WHAT YOU NEED TO DO:
Please write out the records word for word, starting at the first line and ending at the line that contains "Flüge der Zakynthos-Flugrotation", with both of those lines included.
## start
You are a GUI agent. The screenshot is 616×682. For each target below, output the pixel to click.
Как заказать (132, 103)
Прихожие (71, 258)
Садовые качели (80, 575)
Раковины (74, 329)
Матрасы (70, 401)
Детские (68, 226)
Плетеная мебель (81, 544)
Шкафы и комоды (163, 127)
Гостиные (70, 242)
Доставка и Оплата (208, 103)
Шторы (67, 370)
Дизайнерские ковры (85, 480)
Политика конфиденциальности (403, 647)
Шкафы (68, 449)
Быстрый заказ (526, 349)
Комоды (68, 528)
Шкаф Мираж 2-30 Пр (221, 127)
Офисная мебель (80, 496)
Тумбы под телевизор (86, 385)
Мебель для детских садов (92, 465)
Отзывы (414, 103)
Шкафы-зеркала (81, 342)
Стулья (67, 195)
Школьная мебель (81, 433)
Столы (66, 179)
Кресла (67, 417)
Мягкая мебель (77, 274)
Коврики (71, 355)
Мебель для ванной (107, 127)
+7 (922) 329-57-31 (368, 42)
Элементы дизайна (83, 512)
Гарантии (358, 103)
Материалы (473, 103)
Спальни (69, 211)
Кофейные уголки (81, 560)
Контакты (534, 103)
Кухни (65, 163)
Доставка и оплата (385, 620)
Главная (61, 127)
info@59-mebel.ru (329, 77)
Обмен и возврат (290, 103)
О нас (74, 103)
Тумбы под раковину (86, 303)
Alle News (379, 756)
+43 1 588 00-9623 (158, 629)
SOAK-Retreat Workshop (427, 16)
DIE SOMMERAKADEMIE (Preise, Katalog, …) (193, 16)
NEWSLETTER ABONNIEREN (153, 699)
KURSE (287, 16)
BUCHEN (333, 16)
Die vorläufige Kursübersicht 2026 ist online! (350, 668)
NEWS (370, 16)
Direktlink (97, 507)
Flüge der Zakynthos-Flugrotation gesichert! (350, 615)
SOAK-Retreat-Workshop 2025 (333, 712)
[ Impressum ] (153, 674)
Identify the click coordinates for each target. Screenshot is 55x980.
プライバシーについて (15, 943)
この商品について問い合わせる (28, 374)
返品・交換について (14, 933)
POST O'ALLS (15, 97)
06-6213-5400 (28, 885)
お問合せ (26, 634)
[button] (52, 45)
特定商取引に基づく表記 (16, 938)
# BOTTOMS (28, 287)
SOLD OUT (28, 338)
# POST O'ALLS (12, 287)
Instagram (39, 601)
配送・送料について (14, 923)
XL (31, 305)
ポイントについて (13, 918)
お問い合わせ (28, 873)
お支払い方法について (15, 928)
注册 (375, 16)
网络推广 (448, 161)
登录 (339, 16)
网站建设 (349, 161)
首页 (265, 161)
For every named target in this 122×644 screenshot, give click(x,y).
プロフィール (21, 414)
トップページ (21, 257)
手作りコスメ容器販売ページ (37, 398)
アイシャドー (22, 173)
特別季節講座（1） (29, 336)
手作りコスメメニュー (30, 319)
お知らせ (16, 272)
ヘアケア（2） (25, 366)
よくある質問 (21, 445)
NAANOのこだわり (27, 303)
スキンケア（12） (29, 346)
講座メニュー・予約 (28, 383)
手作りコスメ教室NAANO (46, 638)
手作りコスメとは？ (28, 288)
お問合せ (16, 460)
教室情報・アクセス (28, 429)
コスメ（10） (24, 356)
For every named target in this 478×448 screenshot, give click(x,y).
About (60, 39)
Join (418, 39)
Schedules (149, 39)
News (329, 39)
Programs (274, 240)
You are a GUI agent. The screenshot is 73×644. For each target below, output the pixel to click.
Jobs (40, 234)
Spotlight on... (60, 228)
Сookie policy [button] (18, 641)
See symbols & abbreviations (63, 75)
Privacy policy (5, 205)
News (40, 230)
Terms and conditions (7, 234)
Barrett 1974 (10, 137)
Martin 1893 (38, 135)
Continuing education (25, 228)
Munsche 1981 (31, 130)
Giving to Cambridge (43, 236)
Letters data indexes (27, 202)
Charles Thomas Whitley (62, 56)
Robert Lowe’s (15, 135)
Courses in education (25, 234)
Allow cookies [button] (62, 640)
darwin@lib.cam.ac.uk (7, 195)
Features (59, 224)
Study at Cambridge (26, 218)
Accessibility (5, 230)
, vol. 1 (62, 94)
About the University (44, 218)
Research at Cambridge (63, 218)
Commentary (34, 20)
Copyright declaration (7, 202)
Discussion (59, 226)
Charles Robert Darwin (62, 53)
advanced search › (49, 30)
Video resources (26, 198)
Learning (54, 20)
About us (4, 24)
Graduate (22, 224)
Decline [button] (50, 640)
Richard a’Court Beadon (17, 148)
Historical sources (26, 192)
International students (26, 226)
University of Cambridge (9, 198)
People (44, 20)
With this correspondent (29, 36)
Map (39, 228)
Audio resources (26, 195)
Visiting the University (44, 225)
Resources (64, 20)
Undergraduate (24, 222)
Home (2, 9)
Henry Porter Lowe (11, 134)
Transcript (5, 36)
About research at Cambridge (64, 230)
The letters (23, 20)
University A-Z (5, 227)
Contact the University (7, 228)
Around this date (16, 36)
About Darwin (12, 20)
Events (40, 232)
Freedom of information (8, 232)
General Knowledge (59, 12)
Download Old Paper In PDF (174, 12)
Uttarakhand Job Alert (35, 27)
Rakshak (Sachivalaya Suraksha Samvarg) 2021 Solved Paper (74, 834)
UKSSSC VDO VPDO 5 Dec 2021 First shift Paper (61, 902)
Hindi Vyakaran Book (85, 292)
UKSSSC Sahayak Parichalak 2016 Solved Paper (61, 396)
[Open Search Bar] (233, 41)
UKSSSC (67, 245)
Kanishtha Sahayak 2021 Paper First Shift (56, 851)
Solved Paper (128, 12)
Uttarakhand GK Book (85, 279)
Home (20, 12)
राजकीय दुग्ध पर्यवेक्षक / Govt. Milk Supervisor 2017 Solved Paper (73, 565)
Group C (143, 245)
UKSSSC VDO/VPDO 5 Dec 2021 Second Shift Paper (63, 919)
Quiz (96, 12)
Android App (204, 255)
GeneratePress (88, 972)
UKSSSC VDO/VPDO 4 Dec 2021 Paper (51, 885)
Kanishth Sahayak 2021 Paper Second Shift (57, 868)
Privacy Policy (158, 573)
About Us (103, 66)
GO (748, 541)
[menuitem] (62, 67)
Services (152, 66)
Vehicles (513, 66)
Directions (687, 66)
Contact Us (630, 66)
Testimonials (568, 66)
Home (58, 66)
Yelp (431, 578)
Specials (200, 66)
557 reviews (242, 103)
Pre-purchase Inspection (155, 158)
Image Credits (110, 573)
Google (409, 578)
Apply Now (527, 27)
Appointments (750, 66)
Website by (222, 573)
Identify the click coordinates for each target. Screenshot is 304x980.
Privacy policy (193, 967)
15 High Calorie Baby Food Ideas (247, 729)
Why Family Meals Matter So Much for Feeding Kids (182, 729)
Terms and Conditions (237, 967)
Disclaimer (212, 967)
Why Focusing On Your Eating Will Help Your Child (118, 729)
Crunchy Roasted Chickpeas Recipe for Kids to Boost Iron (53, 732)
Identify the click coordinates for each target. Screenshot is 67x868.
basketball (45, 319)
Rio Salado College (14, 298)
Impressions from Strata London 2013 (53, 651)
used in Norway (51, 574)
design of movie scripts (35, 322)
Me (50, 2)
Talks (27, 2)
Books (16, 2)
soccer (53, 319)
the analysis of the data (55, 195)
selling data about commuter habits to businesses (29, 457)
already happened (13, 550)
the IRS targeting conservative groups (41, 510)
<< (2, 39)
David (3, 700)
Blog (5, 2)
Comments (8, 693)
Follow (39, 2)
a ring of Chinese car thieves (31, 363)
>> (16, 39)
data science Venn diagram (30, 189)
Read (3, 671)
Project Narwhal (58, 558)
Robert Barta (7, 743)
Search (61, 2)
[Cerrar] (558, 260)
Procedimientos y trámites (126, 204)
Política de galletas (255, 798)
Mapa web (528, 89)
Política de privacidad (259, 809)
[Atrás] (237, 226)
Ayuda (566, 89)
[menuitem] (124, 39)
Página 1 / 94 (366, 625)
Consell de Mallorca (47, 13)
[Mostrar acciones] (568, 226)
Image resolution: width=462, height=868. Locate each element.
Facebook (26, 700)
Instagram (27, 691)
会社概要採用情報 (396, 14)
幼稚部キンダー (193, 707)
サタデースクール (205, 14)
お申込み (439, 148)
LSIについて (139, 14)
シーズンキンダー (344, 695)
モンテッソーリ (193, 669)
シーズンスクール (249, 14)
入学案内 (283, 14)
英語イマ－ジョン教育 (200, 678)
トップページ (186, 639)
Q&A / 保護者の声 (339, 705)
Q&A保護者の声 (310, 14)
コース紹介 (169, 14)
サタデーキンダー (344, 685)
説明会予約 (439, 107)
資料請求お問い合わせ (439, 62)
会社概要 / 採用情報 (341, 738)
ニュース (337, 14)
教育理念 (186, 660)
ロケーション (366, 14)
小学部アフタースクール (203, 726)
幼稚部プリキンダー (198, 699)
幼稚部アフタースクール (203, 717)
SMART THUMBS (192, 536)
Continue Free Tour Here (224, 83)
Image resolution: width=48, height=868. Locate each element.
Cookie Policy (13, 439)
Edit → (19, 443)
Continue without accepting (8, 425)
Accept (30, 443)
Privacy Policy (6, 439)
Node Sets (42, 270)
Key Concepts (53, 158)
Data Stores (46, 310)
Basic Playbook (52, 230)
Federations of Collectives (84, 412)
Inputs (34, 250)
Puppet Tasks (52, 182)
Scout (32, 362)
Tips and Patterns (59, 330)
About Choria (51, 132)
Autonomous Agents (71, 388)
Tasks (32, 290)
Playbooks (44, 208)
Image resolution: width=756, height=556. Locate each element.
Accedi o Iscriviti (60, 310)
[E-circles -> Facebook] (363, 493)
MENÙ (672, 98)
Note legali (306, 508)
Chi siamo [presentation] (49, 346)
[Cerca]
## end
SOLVED EXERCISE:
You are a GUI agent. The screenshot is 616×682. For each target below, output the pixel to click.
Как заказать (132, 103)
Прихожие (71, 258)
Садовые качели (80, 575)
Раковины (74, 329)
Матрасы (70, 401)
Детские (68, 226)
Плетеная мебель (81, 544)
Шкафы и комоды (163, 127)
Гостиные (70, 242)
Доставка и Оплата (208, 103)
Шторы (67, 370)
Дизайнерские ковры (85, 480)
Политика конфиденциальности (403, 647)
Шкафы (68, 449)
Быстрый заказ (526, 349)
Комоды (68, 528)
Шкаф Мираж 2-30 Пр (221, 127)
Офисная мебель (80, 496)
Тумбы под телевизор (86, 385)
Мебель для детских садов (92, 465)
Отзывы (414, 103)
Шкафы-зеркала (81, 342)
Стулья (67, 195)
Школьная мебель (81, 433)
Столы (66, 179)
Кресла (67, 417)
Мягкая мебель (77, 274)
Коврики (71, 355)
Мебель для ванной (107, 127)
+7 (922) 329-57-31 (368, 42)
Элементы дизайна (83, 512)
Гарантии (358, 103)
Материалы (473, 103)
Спальни (69, 211)
Кофейные уголки (81, 560)
Контакты (534, 103)
Кухни (65, 163)
Доставка и оплата (385, 620)
Главная (61, 127)
info@59-mebel.ru (329, 77)
Обмен и возврат (290, 103)
О нас (74, 103)
Тумбы под раковину (86, 303)
Alle News (379, 756)
+43 1 588 00-9623 (158, 629)
SOAK-Retreat Workshop (427, 16)
DIE SOMMERAKADEMIE (Preise, Katalog, …) (193, 16)
NEWSLETTER ABONNIEREN (153, 699)
KURSE (287, 16)
BUCHEN (333, 16)
Die vorläufige Kursübersicht 2026 ist online! (350, 668)
NEWS (370, 16)
Direktlink (97, 507)
Flüge der Zakynthos-Flugrotation gesichert! (350, 615)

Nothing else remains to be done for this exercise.